對慕箜漓有多仁慈,對藍雋逸就有多狠毒,完全兩種不同的對待方式,僅僅是因為藍雋逸對傾染造成了巨大的傷害,確切地說對赫連禹造成了巨大的傷害。
一想起赫連禹遭受的非人折磨,她就無法原諒藍雋逸,赫連禹就是她的底線,任何人都不能觸碰。
前幾次的折磨中,她直接狠心地挖去了他的雙眼,再次來到天牢的時候,他已經被折磨得不成樣子,衣衫破爛不堪,包裹著的面板上也全是血痕,凌亂不堪的頭髮下,掩著一張被挖去雙眼,佈滿傷口的臉。
即便如此慘狀,還能辨出幾分俊俏來!
他雖然雙目失明,但耳朵還很好使,聽到腳步聲,便抬起頭來,即便什麼都看不見,仍是裝模作樣地掃了一圈,“你來了!”他的嘴角噙著一絲驚喜。
傾染沒理他,單手負在身後,瞥了一眼他那傷痕累累的臉。
“你好些日子沒來看我了,我對你甚是想念!”即便身處牢獄,命如草芥,藍雋逸還是不改油腔滑調的性子。
“我看你活膩了吧!”傾染斥責道。
“來吧,殺了我吧!”他嚎叫道,許是不堪各種酷刑想解脫。
“想死,門都沒有!”
沒有激怒對方,藍雋逸失落地低下了頭,像蔫掉的茄子似的,再也提不起興趣來,“你還想怎麼折磨我?”
“還沒想好!”半晌後,傾染回道。
“我都成這樣子了,難道你還沒解氣嗎?”藍雋逸哭喪著臉,情緒奔潰到邊緣。
她用刀柄在他身上刨了刨,幾乎找不到一塊完整的面板,滿意地說道,“是夠慘的,那些人還真夠賣力的!”
“你該滿意了吧!”
傾染突然將刀柄插入胸口的一道傷疤裡,“不滿意!”
只聞藍雋逸慘叫了一聲,幾乎痛暈過去,過了好半晌,才緩過勁來,“無論我做了什麼,但赫連禹至少沒有死吧,你的氣也該消了吧。”
“求你給我來個痛快的,殺了我吧!”他放棄了尊嚴,哀求道。
“前些日子,你不是挺能耐的嗎?我還以為你會誓死不屈呢,這才沒過幾天,就求饒了?真讓人看不起!” 傾染髮出陰冷的聲音,“可是,我還沒玩夠呢。”
“瘋子!瘋子!”藍雋逸聲嘶力竭地吼。
“我是瘋子?你呢?難道你這麼快就忘了當初是怎麼折磨我們的?我求饒的時候,你可有手下留情啊?”傾染又將刀捅進了腹部的一處傷口,這次藍雋逸直接痛暈過去。
為了繼續折磨他,傾染端起一盆冰水,直接灌了下去,
等他醒來後,傾染繼續說道:“你自私,無情,殘暴,你就是個人渣,男人中的敗類,是被所有人都要唾棄的惡魔!”罵完還不過癮,她又將刀捅進了下一處傷口。

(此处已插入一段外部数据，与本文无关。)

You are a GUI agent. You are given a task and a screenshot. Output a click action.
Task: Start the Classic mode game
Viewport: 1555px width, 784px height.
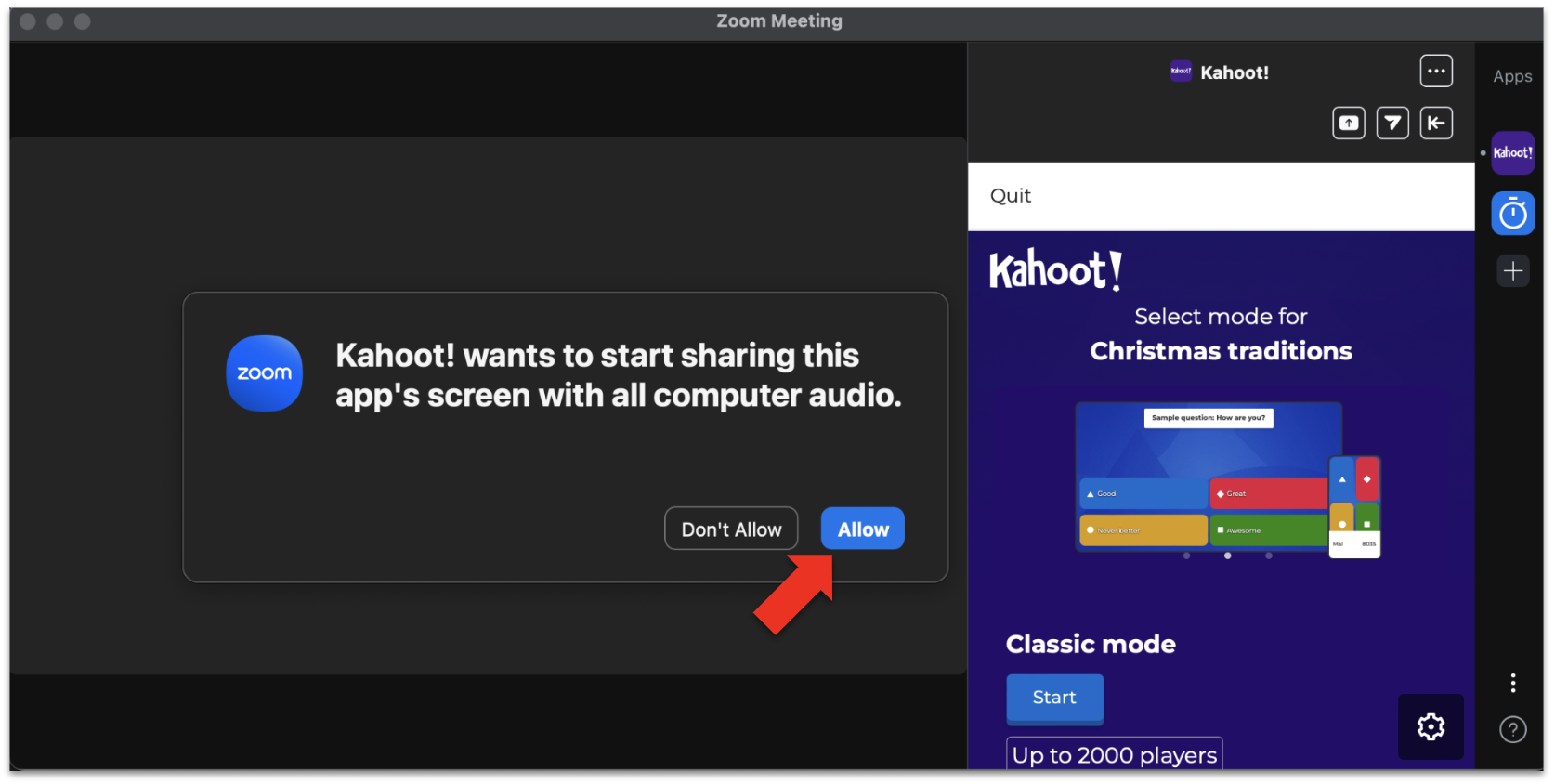1053,698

“我承認我自私,無情,殘暴,但我都是被逼的,我是被逼的!”藍雋逸泣不成聲,“你不是我,你不知道我從小到大所受的折磨!”
“因為一件小事,我就被會被烙鐵烙印,燒紅的烙鐵烙在身上,你知道有多痛嗎?那個時候我只有五歲 ,只有五歲啊。”
“我沒日沒夜地練武,習兵法,只為不出錯,不受她懲罰。”藍雋逸悲痛欲絕,“即使這樣謹小慎微,她還是會無緣無故地將氣撒在我身上,就連她的衣服撒上湯汁,他也會責罰我一番,說我沒有管教好下人。”
“不僅如此,他還逼迫吃生肉,飲人血,讓我大冬天赤裸上半身在雪地裡打坐,讓我在烈日炎炎下暴曬,罰我十天不吃飯三天不喝水……”
“更讓我無法接受的是,她逼我殺人,殺的還是老弱婦殘,記得第一次刺穿一個懷孕婦人的肚腹時,我病了整整七天。”
藍雋逸抽泣起來,“太多太多了,數都數不過來。”
聽到這裡,傾染只覺頭皮發麻,“這天底下,怎會有如此殘暴的人,她簡直不配為人母!”
“我變成這樣,都是拜她所賜!”藍雋逸冷笑著,“所以,我在她的食物裡下了毒藥!”
他的行為有些不可思議,但又在情理之中,兩個瘋子互相折磨。
“她死了以後,我心裡又覺得空鬧鬧的,好像失去了什麼。”藍雋逸默唸著,“所以,每當有煩心之事時,我都會自己拿烙鐵往身上烙。”